W czasie gdy podążamy drogą prowadzącą do Synodu o synodalności w roku 2023, w Mistycznym Ciele Chrystusa pojawiła się otwarta rana. Mówimy oczywiście o duchowym cierpieniu i niesprawiedliwości, jaką wyrządzono znaczącej liczbie dobrych katolików w każdym wieku, zarówno świeckich, jak i duchownych, poprzez publikację Traditionis custodes papieża Franciszka 16 lipca 2021 r. oraz Responsa ad dubia Kongregacji ds. Kultu Bożego i Dyscypliny Sakramentów z 4 grudnia 2021 r. Przeważająca większość wiernych i duchowieństwa, która jest przywiązana do tradycyjnego rytu rzymskiego, trzyma się z daleka od polemik kościelnych i liturgicznych i szanuje zarówno papieża, jak i swoich biskupów oraz modli się za nich. Proszą oni jedynie o prawo umożliwiające im kontynuowanie pełnego przeżywania – zarówno pod względem sprawowania Mszy świętej, jak i wszelkich innych sakramentów i obrzędów – liturgicznego dziedzictwa, w którym dorastali zarówno oni, jak i pokolenia młodych katolików. Tak naprawdę Stolica Apostolska hojnym gestem duszpasterskim gwarantowała im to prawo w czasie pontyfikatów papieża Jana Pawła II i papieża Benedykta XVI.

Ta duchowa rana i jej bolesne konsekwencje (zarówno duszpasterskie, jak i osobiste) dla tysięcy katolików są publicznie znane. A cenne i starożytne dziedzictwo liturgiczne Kościoła rzymskiego, stanowiące dla całego Kościoła powszechne dobro duchowe, którego nie wolno utracić, jest zagrożone. Biskupi mają zatem obowiązek wyrazić publicznie i szczerze swoje głębokie zaniepokojenie, w zgodzie ze sposobem, do jakiego zachęca się w obecnej drodze synodalnej.
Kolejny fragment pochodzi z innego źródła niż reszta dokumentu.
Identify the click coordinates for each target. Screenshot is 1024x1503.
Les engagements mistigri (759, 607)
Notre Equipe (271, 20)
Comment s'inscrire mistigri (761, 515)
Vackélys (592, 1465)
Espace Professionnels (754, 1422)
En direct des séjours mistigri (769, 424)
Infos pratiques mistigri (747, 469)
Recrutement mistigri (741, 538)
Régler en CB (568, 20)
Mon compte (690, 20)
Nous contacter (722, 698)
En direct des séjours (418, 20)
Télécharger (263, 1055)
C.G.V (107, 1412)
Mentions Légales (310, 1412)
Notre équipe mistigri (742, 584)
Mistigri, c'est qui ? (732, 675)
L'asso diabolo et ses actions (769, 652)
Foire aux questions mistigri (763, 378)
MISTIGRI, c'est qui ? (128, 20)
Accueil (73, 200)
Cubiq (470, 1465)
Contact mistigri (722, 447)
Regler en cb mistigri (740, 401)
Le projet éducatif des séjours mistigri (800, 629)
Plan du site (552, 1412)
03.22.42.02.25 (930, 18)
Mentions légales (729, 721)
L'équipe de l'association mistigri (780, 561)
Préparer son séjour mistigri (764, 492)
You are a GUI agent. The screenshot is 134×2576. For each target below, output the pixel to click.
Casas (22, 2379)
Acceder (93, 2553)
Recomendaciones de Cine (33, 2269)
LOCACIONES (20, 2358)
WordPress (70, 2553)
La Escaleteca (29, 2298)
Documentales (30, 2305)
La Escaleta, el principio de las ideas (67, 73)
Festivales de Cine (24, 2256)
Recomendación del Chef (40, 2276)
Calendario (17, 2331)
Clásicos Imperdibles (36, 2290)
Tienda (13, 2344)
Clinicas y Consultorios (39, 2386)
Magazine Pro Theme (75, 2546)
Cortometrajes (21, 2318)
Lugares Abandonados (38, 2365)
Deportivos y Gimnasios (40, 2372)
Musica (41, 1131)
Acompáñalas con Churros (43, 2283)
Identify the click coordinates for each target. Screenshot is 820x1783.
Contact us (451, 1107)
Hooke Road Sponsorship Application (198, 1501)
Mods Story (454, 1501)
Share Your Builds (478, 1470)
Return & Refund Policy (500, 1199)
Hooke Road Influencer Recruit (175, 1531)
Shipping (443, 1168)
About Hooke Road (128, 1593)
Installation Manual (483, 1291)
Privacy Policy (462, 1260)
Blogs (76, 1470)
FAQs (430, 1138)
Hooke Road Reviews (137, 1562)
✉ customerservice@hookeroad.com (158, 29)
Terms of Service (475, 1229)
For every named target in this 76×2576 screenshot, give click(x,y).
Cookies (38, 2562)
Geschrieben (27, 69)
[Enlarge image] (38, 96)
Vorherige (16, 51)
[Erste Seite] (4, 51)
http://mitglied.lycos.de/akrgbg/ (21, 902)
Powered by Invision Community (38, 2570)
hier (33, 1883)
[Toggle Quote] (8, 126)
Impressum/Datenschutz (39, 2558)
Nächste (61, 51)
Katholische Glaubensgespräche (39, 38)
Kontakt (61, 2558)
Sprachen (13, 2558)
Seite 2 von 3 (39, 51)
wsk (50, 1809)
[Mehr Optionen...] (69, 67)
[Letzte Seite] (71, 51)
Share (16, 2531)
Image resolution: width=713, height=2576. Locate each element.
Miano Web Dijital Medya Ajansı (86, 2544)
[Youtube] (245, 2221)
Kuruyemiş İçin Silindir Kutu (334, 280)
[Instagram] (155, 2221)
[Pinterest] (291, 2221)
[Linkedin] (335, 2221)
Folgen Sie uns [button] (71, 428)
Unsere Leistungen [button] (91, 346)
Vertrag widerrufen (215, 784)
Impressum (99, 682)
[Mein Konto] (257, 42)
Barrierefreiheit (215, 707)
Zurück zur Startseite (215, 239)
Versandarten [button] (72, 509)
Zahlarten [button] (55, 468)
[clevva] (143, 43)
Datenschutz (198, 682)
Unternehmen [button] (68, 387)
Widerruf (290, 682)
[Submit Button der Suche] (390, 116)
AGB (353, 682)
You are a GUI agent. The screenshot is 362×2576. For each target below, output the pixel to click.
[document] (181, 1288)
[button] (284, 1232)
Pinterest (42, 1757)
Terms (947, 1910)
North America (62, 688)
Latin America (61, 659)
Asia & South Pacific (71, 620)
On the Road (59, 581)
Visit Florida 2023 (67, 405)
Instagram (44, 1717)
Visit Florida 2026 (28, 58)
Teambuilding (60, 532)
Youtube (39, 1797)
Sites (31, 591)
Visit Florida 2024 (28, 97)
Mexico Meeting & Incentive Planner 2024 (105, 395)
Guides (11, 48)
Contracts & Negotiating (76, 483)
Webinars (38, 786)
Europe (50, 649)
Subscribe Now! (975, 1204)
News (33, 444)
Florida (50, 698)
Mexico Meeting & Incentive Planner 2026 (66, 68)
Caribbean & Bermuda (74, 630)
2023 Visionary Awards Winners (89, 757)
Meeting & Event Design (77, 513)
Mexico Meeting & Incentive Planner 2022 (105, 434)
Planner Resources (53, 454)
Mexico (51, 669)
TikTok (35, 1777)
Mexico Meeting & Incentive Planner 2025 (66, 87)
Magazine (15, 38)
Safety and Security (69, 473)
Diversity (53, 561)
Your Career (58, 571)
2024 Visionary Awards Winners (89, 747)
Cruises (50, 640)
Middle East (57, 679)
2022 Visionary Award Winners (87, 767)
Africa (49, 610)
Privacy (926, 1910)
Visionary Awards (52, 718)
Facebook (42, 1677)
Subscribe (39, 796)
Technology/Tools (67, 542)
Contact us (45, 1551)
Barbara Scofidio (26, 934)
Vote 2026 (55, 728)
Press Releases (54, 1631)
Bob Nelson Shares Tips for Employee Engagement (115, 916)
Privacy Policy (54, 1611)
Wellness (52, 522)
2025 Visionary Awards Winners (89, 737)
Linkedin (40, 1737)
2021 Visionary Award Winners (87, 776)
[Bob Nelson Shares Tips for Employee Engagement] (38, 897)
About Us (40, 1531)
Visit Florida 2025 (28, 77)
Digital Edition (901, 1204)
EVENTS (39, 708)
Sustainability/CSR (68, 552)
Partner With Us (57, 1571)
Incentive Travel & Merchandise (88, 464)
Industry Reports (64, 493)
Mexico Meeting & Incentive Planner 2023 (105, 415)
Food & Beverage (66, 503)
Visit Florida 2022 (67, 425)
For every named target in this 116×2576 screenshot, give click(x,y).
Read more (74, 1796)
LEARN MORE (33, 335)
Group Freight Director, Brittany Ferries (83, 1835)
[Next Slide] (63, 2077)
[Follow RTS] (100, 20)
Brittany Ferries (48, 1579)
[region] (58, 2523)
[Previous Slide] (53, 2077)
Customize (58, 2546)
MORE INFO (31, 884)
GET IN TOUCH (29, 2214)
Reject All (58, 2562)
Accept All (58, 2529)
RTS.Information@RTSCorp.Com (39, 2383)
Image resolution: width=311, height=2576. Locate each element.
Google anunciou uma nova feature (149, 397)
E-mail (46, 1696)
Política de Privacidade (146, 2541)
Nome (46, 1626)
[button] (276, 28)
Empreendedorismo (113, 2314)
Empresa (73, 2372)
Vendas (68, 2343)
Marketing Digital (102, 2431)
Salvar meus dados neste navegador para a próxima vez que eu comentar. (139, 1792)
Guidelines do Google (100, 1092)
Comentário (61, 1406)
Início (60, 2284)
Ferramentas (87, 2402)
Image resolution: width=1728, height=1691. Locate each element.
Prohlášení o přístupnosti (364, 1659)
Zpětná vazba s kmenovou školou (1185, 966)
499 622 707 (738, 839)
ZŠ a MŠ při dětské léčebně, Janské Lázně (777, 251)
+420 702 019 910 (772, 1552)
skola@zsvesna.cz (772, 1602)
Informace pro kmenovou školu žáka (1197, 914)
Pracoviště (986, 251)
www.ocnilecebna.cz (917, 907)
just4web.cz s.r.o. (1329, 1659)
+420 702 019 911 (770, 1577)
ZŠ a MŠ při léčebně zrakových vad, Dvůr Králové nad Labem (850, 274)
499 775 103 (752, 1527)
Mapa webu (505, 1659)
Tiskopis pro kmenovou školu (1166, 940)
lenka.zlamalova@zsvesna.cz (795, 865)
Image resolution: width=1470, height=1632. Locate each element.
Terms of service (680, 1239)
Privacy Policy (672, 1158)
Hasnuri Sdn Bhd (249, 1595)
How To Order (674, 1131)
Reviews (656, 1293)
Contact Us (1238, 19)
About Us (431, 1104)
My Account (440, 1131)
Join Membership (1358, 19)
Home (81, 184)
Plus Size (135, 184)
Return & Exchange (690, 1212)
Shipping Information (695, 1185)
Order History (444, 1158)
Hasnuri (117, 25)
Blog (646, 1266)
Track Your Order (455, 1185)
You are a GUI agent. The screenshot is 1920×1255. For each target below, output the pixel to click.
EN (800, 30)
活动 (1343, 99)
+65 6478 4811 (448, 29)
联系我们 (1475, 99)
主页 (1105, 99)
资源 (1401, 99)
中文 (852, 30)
W swoim przemówieniu na otwarcie drogi synodalnej z 9 października 2021 papież Franciszek powiedział: „Jeśli nie dojdziemy do tego Kościoła bliskości z postawą współczucia i czułości, nie będziemy Kościołem Pana”.

Oby papież Franciszek uświadomił sobie, że doradzono mu nierozsądnie i oby okazał duszpasterską odwagę, pokorę i prawdziwą miłość do tych marginalizowanych synów i córek Kościoła poprzez unieważnienie kanonicznych postanowień określonych we wspomnianych wyżej dokumentach. Robiąc tak, z całą pewnością podejmie działanie „lecząc rany i uzdrawiając zranione serce balsamem Boga” (Przemówienie na otwarcie synodu 9 października 2021 r.).

W tym kontekście dobrze będzie przypomnieć wielkiego świętego, który przeszedł do historii Kościoła jako prawdziwy rozjemca: św. Ireneusza z Lyonu (+202). W krytycznym momencie, kiedy pod koniec II wieku Stolica Apostolska pragnęła narzucić wyjątkowy wyraz lex orandi (odnośnie daty świętowania Wielkanocy) grupie duchowieństwa i wiernych, odrzucając w ten sposób inne prawowite tradycje liturgiczne, św. Ireneusz interweniował i z szacunkiem zganił papieża Wiktora I (+197), przypominając mu o duszpasterskiej wielkoduszności i umiarkowaniu jego poprzedników, w szczególności papieża Aniceta (+168), który mimo odmiennej perspektywy liturgicznej niż św. Polikarp (uczeń Jana Apostoła), dopuścił do niezakłóconego kontynuowania innej tradycji liturgicznej (por. Euzebiusz z Cezarei, Historia ecclesiastica V, 23). Wygląda na to, że papież Wiktor I posłuchał braterskiego apelu św. Ireneusza.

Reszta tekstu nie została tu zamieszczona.